On commence à avoir un peu mal aux pieds à force de marcher dans Paris. Alors, arrivés dans la grande cour du Louvre, on s'assoit, à deux pas de la grande pyramide de verre, sur le rebord d'un petit bassin. Sur l'eau, un canard observe les touristes en groupes, avant de plonger la tête et les pattes en avant. Quelqu'un dit : "ça doit être cool, quand même, d'être canard au Louvre !" Les deux autres acquiescent, les yeux rivés sur le canard qui nage de long en large dans son bassin. Autour de nous s'élèvent les grands bâtiments de l'ancienne demeure des rois de France. O. dit : "vous vous rendez compte comme c'est immense ! C'est fou d'avoir construit tous ces bâtiments ! Combien de temps a-t-il fallu pour édifier tout ça ?" Sans répondre à sa question, nous suivons des yeux les longs murs de pierre qui enferment la cour intérieure dans la mémoire d'un passé noble et respectable. Tandis que les statues des illustres nous contemplent de leur hauteur, nous essayons de percer du regard les grandes vitres des fenêtres. Que se cache-t-il derrière ces fenêtres ? Qu'il a-t-il dans ces défilés de pièces qui semblent ne pas avoir de fin ? Est-ce possible que ce soit encore le musée du Louvre qui s'étale jusqu'aux greniers qui se dissimulent sous les toitures ? Nous avons les questions, nous n'avons pas les réponses. Au pied des murs de pierre, on imagine les touristes poser les mêmes questions dans d'autres langues, émerveillés devant le poids d'un passé qui chante encore aujourd'hui la gloire des Rois. Les touristes sont moins nombreux que dans la journée. Déjà, le soir tombe et dans quelques dizaines de minutes ce sera la nuit. Mais les flashes crépitent. Le canard, au pied de la pyramide, est immortalisé et bientôt se retrouvera au Japon, en Italie ou en Amérique, aux côtés, peut-être, d'un pigeon de Montmartre ou d'une mouette des bords de Seine.

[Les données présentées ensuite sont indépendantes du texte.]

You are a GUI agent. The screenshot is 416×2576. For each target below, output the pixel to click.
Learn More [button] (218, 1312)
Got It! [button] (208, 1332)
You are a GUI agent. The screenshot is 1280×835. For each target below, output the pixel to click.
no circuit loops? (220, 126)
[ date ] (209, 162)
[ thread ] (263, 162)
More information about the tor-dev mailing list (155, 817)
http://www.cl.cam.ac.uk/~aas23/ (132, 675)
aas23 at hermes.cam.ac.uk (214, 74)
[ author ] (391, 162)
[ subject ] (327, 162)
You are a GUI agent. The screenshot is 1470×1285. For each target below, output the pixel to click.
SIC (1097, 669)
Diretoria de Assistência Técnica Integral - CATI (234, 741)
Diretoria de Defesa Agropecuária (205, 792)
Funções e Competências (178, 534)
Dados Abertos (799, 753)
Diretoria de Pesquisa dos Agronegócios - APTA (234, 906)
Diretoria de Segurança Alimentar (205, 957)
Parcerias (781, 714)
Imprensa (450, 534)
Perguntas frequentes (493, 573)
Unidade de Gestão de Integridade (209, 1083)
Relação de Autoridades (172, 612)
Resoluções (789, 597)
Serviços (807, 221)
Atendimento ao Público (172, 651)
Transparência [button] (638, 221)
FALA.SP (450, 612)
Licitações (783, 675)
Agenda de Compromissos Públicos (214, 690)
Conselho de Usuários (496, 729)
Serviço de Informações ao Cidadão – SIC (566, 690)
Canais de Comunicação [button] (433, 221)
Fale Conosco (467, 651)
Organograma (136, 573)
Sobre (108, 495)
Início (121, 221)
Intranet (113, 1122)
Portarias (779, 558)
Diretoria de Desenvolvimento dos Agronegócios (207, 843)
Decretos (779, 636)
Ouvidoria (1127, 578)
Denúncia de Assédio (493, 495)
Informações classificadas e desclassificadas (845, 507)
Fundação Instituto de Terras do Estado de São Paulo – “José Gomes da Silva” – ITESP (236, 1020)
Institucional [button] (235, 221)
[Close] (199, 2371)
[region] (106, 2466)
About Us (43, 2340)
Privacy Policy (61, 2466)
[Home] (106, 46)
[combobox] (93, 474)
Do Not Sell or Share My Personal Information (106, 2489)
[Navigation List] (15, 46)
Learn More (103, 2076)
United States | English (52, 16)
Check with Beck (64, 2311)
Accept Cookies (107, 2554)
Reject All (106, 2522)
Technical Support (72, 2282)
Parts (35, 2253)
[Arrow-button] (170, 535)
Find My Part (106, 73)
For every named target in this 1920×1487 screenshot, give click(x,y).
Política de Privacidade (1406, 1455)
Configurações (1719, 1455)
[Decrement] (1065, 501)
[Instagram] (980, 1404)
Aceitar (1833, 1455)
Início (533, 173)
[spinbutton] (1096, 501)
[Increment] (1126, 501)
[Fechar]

Un frisson me parcourt les épaules. Je remets mon pull et dis : "c'est qu'il fait frisquet !" Pour nous réchauffer, nous nous levons et abandonnons le Louvre pour nous diriger vers son fabuleux jardin, qui s'offre à quelques mètres de là : les Tuileries. Après quelques pas au milieu des parterres fleuris, nous nous asseyons à nouveau près d'un bassin, sur des chaises en plastique blanc. Je dis : "Où sont passés les chaises vertes en métal ? Un jardin parisien avec de vulgaires chaises en plastique, au lieu des lourds fauteuils de métal, cela ne ressemble plus à rien !" O. dit : "Oui, mais c'est plus confortable !", et, pour le prouver, se laisse tomber au fond de la chaise. Petite soeur regarde le bassin rond, inhabité, et s'exclame : "Où sont les bateaux à voile que poussent les enfants ?" Je dis que c'est le soir déjà et que sûrement les petits voiliers sont rangés. Doucement, nous regardons le soir de printemps entourer le grand jardin. Malgré les petits changements, Paris ressemble toujours à Paris. Nous le savons bien.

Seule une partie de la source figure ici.